Knives, swords, and poison are out of fashion these days but there is still a lot to know and to learn. What we describe and present to you, our Magnificent Reader, in our little volume, has no other aspiration than to present a picture of the big companies middle managers worlds, what instruments are used to navigate hot and cold air, when to use your ejection seat, and to help you manage your own management moans. Our knowledge has been acquired through long experience and while we dont claim to have studied antiquity like Machiavelli, we had enough experience with the great men and women of large companies.

So, if you are looking for new, all-encompassing theories about what one would need to run a big multinational, stop reading right now. If you are, however, interested in learning about real-life management struggles, then just read and enjoy; there is (almost) always another day or another company, and who knows, maybe it will help you to become a Top Manager, a real Big Boss!

2 Starting at the Bottom; the Graduate

The graduate looking up
You made it, or at least you think you did: You have been hired as a Management Trainee or whatever fancy title your company gives to graduate juniors starting at the bottom of the corporate ladder.

Note the capital M and T. One of the first truths that you will learn is that capital letters can be very important.
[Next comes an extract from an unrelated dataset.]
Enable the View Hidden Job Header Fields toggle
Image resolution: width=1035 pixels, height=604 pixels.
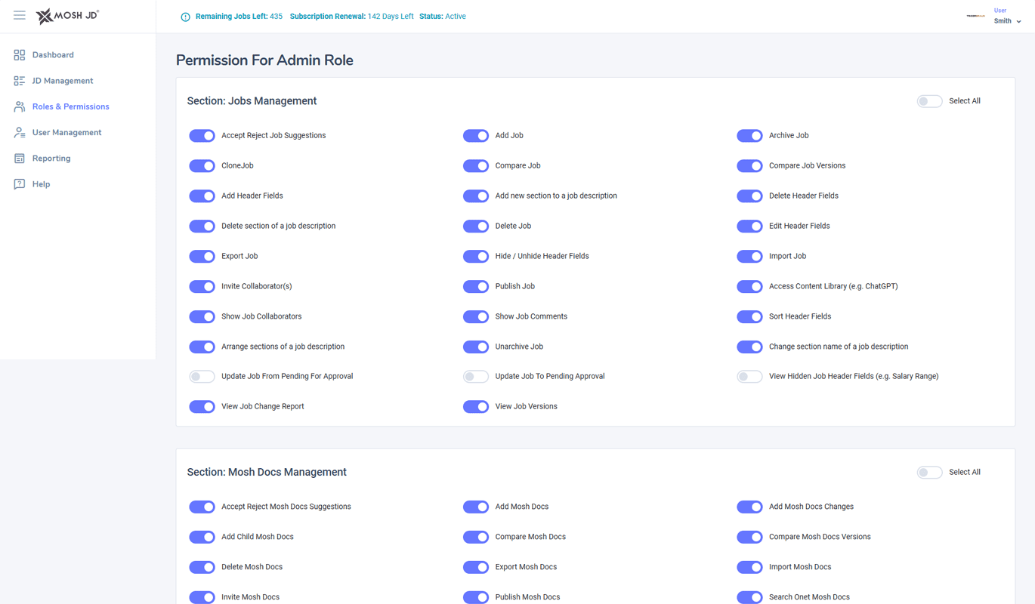(x=749, y=376)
The big boss is not the ceo, but the CEO, or not the executive vice president but the Executive Vice President, and, of course, the boss is the Boss!

Interestingly enough, one is not an Employee, but an employee (or associate, co-worker, or whatever title they invented for the lower level). We have never understood why this is the case, but its there and you better get used to it. It seems to send a message!

Maybe you outsmarted many contenders in getting the job by sheer competence or perhaps it was because your father had the right connections and persuaded the CEO of your company. Anyway, you left many of your student competitors behind; they will have to start in a mediocre job while you get the grand tour of the company for a year or more.

Watch out though, if you are in a Management Trainee program it is one of the first trappings of the corporate ladder! While you spend that year or more moving from department to department, spending a few weeks or months between colleagues who do not particularly like you and have seen too many of these arrogant youngsters pass, your unknown competitor will be busy working in a real job and contributing to the profit of the company, showing how hard he or she works.

Unfortunately, you as Management Trainee are just cost.

You didnt realize it, but actually, in many companies, the Management Trainee thing can be deadly and you dont learn anything at all. In the departments you visit, you are rarely put at work in a real position because you are there for too short a time. Instead, chances are that local management will give you a project they dreamed up the day before you got there. That project is, of course, doomed to result in mediocre achievements at best. At the end of the Management Trainee program, you will have a string of dead dog projects to show for and few managers thankful for your stay there. You must be really good to get through this program unharmed. So why do companies have these programs?

Human Resources (commonly referred to as HR), tells Bosses they need to have those programs to attract good people.

Bosses themselves come from such a program and naively enough believe that the program is a good thing.

Some Bosses actually really believe that you learn something by seeing all corners of the company. Unfortunately, they tend to overlook the fact that the world and companies change constantly and that those departments where you have spent your precious time, have changed as will have the staff in those departments. Imagine you spent time in the sales department learning how to cold-call clients and chat them up. The internet has killed all this, so what did you learn, how to pick up a telephone?